- **Data under study**:
——————

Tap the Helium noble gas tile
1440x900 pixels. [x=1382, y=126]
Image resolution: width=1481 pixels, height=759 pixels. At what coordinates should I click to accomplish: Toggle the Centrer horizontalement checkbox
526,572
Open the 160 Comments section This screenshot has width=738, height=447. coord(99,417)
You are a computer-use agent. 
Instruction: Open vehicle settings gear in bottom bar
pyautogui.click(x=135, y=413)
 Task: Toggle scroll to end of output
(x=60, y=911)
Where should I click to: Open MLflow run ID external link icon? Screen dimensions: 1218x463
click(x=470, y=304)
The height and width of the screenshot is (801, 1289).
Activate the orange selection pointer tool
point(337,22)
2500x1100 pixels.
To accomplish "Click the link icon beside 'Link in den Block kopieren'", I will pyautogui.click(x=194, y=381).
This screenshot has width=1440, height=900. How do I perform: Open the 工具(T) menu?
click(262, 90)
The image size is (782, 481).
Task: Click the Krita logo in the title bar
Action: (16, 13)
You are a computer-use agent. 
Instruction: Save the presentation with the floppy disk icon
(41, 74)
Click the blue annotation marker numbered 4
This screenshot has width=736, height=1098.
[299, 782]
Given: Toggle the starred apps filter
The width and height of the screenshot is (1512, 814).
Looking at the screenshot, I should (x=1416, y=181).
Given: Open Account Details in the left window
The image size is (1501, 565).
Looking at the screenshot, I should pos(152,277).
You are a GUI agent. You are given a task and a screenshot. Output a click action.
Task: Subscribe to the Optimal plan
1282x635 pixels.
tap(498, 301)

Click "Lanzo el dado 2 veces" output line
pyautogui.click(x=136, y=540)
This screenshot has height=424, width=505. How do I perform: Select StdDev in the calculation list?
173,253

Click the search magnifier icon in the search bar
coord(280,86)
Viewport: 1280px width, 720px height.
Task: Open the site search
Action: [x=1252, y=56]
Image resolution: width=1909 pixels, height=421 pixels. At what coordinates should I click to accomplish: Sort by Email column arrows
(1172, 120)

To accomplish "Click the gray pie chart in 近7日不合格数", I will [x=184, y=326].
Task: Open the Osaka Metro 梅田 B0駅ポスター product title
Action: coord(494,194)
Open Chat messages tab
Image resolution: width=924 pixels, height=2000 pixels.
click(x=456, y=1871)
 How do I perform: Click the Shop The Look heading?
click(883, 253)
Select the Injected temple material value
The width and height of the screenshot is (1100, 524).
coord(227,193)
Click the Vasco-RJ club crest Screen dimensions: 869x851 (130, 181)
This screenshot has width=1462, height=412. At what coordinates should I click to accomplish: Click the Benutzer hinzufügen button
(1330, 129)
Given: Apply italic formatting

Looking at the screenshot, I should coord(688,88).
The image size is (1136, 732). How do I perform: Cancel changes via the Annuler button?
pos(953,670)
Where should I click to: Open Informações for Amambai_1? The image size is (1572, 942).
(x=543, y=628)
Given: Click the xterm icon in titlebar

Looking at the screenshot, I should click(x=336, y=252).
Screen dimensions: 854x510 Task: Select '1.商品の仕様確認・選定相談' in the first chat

——————

- **Exercise description**: Your job is to print all of the material again, word for word.

- **Completed exercise**:
Tap the Helium noble gas tile
1440x900 pixels. [x=1382, y=126]
Image resolution: width=1481 pixels, height=759 pixels. At what coordinates should I click to accomplish: Toggle the Centrer horizontalement checkbox
526,572
Open the 160 Comments section This screenshot has width=738, height=447. coord(99,417)
You are a computer-use agent. 
Instruction: Open vehicle settings gear in bottom bar
pyautogui.click(x=135, y=413)
 Task: Toggle scroll to end of output
(x=60, y=911)
Where should I click to: Open MLflow run ID external link icon? Screen dimensions: 1218x463
click(x=470, y=304)
The height and width of the screenshot is (801, 1289).
Activate the orange selection pointer tool
point(337,22)
2500x1100 pixels.
To accomplish "Click the link icon beside 'Link in den Block kopieren'", I will pyautogui.click(x=194, y=381).
This screenshot has width=1440, height=900. How do I perform: Open the 工具(T) menu?
click(262, 90)
The image size is (782, 481).
Task: Click the Krita logo in the title bar
Action: (16, 13)
You are a computer-use agent. 
Instruction: Save the presentation with the floppy disk icon
(41, 74)
Click the blue annotation marker numbered 4
This screenshot has width=736, height=1098.
[299, 782]
Given: Toggle the starred apps filter
The width and height of the screenshot is (1512, 814).
Looking at the screenshot, I should (x=1416, y=181).
Given: Open Account Details in the left window
The image size is (1501, 565).
Looking at the screenshot, I should pos(152,277).
You are a GUI agent. You are given a task and a screenshot. Output a click action.
Task: Subscribe to the Optimal plan
1282x635 pixels.
tap(498, 301)

Click "Lanzo el dado 2 veces" output line
pyautogui.click(x=136, y=540)
This screenshot has height=424, width=505. How do I perform: Select StdDev in the calculation list?
173,253

Click the search magnifier icon in the search bar
coord(280,86)
Viewport: 1280px width, 720px height.
Task: Open the site search
Action: [x=1252, y=56]
Image resolution: width=1909 pixels, height=421 pixels. At what coordinates should I click to accomplish: Sort by Email column arrows
(1172, 120)

To accomplish "Click the gray pie chart in 近7日不合格数", I will [x=184, y=326].
Task: Open the Osaka Metro 梅田 B0駅ポスター product title
Action: coord(494,194)
Open Chat messages tab
Image resolution: width=924 pixels, height=2000 pixels.
click(x=456, y=1871)
 How do I perform: Click the Shop The Look heading?
click(883, 253)
Select the Injected temple material value
The width and height of the screenshot is (1100, 524).
coord(227,193)
Click the Vasco-RJ club crest Screen dimensions: 869x851 (130, 181)
This screenshot has width=1462, height=412. At what coordinates should I click to accomplish: Click the Benutzer hinzufügen button
(1330, 129)
Given: Apply italic formatting

Looking at the screenshot, I should coord(688,88).
The image size is (1136, 732). How do I perform: Cancel changes via the Annuler button?
pos(953,670)
Where should I click to: Open Informações for Amambai_1? The image size is (1572, 942).
(x=543, y=628)
Given: Click the xterm icon in titlebar

Looking at the screenshot, I should click(x=336, y=252).
Screen dimensions: 854x510 Task: Select '1.商品の仕様確認・選定相談' in the first chat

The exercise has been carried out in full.